Replies are listed 'Best First'.
Re: Prune Twig From Huge XML File
by mirod (Canon) on Mar 16, 2009 at 20:05 UTC

    You can use the ignore_elts => { content => 1 } option to ignore content.

    I am a bit surprised by the performances you mention though, especially as my tests (a little dated, but AFAIK not much has changed since) indicated that XML::Sax was quite slow. What perl version is this on?

      Hi, Thanks for the quick response, wow! I'll try that, thanks. I had already tried $content->ignore, but it didn't seem to speed things up.
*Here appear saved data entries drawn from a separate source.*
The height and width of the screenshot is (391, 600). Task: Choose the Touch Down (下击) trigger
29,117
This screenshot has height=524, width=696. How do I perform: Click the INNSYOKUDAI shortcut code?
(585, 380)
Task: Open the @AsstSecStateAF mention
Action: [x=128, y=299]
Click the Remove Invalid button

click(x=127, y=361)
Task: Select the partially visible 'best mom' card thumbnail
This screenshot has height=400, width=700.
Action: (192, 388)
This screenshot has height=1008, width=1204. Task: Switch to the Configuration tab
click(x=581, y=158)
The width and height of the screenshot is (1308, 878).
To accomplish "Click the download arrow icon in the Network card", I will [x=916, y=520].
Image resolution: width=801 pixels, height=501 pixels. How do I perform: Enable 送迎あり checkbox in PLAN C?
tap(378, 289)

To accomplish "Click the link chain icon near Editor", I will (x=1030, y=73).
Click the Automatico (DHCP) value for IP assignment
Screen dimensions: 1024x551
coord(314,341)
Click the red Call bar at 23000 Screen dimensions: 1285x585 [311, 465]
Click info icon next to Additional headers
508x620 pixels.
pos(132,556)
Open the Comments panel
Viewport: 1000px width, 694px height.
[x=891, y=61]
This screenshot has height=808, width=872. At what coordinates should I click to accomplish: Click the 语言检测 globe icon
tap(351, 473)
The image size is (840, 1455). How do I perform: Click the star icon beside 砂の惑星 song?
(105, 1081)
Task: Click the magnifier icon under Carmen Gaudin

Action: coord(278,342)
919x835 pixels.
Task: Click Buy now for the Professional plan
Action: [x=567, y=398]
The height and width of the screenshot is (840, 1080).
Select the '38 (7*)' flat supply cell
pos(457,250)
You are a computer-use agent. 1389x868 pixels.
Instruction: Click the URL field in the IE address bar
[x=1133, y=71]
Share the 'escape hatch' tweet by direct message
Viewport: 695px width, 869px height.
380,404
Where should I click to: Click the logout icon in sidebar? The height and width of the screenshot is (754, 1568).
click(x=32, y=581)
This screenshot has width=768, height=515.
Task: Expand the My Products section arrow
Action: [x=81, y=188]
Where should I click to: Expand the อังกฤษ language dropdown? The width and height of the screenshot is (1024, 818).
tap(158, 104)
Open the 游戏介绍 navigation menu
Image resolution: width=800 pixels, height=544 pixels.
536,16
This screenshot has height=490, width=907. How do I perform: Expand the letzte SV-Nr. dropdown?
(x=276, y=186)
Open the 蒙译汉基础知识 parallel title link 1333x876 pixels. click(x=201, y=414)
I am using 5.8. Perhaps the reason SAX was so quick is that is feeds data to a handler in chunks which I can ignore as soon as soon as my maximum length is reached...? Dunno, I am a beginner...

        It makes sense, I'll have to look at it tomorrow, it is indeed likely that XML::Twig reads the entire content of the element (worse than that, it probably buffers it, which implies copying it a few times...) before discarding it. I'll see if I can improve this.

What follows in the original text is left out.